ACTIVITY: Retype, exactly as they appear below, the lines between the line holding "Our Shop (938, 23)" and the line holding "usually for free (515, 7)", both ends included.
[INPUT MATERIAL]
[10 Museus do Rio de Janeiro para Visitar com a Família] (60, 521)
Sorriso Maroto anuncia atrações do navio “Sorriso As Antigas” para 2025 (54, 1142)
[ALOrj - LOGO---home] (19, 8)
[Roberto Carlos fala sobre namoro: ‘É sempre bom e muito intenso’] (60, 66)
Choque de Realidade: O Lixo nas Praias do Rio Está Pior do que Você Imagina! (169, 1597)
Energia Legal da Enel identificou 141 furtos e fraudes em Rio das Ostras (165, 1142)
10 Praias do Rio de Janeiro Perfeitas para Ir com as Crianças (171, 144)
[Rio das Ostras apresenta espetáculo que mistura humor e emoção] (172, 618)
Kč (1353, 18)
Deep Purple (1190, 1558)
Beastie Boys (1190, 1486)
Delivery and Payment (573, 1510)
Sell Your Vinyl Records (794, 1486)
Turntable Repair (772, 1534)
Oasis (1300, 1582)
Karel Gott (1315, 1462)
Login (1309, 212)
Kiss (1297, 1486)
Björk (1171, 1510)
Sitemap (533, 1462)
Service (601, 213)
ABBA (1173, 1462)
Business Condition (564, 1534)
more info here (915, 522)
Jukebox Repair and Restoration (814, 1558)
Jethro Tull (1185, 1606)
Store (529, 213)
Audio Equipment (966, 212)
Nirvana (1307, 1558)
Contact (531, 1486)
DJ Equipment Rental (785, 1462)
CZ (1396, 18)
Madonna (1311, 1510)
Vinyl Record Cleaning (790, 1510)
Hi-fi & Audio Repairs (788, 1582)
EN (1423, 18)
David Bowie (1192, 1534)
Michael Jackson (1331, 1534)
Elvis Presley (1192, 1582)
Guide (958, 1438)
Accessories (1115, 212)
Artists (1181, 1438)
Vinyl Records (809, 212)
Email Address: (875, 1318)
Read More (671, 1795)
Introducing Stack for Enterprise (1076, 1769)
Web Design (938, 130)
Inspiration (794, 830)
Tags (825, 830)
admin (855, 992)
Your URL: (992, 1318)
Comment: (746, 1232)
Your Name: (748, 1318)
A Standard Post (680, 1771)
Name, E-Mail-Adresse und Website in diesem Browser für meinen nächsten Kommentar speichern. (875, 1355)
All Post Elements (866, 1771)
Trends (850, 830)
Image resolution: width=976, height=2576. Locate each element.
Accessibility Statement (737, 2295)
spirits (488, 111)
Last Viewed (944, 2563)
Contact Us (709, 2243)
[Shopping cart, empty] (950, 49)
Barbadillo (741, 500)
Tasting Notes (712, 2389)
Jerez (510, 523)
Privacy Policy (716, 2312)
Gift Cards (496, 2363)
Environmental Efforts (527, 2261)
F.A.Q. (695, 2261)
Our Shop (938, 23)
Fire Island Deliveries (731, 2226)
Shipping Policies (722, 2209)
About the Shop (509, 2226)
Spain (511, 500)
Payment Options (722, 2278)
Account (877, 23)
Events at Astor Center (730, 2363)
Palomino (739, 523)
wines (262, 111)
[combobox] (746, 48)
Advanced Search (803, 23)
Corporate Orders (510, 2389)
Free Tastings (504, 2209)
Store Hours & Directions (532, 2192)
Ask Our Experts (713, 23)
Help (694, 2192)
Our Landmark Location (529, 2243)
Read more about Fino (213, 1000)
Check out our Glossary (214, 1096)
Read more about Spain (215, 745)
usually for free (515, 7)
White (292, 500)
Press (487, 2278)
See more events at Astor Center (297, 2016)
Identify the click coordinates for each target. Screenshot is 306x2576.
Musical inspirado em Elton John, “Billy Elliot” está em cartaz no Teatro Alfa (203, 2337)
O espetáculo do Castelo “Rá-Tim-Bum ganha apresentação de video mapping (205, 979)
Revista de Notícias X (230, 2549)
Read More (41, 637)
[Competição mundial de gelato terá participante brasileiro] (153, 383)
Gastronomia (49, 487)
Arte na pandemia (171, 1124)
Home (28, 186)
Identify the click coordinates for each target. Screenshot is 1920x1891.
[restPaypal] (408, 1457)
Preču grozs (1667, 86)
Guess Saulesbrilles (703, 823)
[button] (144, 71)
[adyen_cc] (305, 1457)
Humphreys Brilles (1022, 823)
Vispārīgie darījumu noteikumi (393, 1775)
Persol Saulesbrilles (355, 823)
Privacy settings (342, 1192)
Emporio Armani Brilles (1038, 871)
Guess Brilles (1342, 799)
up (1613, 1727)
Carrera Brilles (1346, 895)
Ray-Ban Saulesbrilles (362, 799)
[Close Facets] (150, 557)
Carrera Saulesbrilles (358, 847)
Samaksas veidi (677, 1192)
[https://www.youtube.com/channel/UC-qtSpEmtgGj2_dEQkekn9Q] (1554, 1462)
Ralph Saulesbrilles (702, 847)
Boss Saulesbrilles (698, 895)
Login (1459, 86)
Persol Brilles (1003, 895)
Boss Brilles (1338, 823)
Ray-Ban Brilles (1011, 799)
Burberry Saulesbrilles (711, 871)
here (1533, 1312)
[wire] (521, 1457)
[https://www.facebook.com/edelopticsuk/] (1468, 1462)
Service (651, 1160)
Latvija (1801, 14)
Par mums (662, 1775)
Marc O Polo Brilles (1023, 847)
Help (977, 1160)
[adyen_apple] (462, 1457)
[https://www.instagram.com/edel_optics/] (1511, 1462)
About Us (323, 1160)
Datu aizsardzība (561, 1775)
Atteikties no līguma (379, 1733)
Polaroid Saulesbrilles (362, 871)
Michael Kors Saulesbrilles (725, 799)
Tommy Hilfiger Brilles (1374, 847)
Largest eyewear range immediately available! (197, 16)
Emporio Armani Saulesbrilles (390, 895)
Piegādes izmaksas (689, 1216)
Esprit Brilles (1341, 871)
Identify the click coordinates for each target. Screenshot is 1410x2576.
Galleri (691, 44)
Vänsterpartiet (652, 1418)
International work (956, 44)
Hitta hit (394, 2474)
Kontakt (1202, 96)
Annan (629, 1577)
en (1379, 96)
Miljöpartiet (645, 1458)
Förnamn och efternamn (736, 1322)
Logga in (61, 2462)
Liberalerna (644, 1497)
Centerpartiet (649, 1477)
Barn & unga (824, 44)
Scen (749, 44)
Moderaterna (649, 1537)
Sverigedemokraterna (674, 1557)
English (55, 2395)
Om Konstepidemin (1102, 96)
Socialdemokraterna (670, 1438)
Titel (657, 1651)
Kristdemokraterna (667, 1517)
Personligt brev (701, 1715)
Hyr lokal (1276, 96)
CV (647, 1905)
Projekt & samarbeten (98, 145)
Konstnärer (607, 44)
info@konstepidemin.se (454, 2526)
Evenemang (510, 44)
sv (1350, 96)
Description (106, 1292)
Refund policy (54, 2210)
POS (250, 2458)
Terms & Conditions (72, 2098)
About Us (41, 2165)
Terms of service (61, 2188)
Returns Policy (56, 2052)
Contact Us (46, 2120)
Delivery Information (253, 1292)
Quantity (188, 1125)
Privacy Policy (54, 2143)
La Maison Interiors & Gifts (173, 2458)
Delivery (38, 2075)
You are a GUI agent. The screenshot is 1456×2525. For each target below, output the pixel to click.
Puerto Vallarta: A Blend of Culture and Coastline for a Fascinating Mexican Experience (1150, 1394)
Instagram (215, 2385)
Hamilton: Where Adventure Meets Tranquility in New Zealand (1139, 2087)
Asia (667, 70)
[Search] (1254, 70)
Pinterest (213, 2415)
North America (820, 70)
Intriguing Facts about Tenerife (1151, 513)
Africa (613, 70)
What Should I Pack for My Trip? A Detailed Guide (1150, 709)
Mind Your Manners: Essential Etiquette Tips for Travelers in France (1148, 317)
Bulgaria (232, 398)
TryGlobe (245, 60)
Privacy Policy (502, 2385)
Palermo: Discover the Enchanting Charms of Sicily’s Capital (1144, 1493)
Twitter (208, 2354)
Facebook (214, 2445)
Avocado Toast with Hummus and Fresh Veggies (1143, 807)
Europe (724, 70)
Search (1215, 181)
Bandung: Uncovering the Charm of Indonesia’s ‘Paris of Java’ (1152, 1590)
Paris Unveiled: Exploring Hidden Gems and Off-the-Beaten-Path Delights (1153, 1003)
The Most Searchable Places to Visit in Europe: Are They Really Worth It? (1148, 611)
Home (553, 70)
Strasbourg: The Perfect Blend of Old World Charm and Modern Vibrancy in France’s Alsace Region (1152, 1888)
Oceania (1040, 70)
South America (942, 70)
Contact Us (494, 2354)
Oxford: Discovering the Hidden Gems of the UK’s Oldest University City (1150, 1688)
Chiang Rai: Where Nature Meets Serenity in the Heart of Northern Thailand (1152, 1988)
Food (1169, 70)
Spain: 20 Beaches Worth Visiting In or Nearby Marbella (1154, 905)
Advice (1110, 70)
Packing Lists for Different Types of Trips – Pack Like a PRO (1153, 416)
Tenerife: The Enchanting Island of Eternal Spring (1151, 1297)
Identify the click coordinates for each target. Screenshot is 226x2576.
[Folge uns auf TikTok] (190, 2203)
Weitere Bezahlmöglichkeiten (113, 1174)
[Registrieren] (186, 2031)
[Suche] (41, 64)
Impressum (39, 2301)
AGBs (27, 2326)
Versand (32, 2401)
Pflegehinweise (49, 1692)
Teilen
[/INPUT MATERIAL]
SOLUTION FOR THIS TASK:
Our Shop (938, 23)
Fire Island Deliveries (731, 2226)
Shipping Policies (722, 2209)
About the Shop (509, 2226)
Spain (511, 500)
Payment Options (722, 2278)
Account (877, 23)
Events at Astor Center (730, 2363)
Palomino (739, 523)
wines (262, 111)
[combobox] (746, 48)
Advanced Search (803, 23)
Corporate Orders (510, 2389)
Free Tastings (504, 2209)
Store Hours & Directions (532, 2192)
Ask Our Experts (713, 23)
Help (694, 2192)
Our Landmark Location (529, 2243)
Read more about Fino (213, 1000)
Check out our Glossary (214, 1096)
Read more about Spain (215, 745)
usually for free (515, 7)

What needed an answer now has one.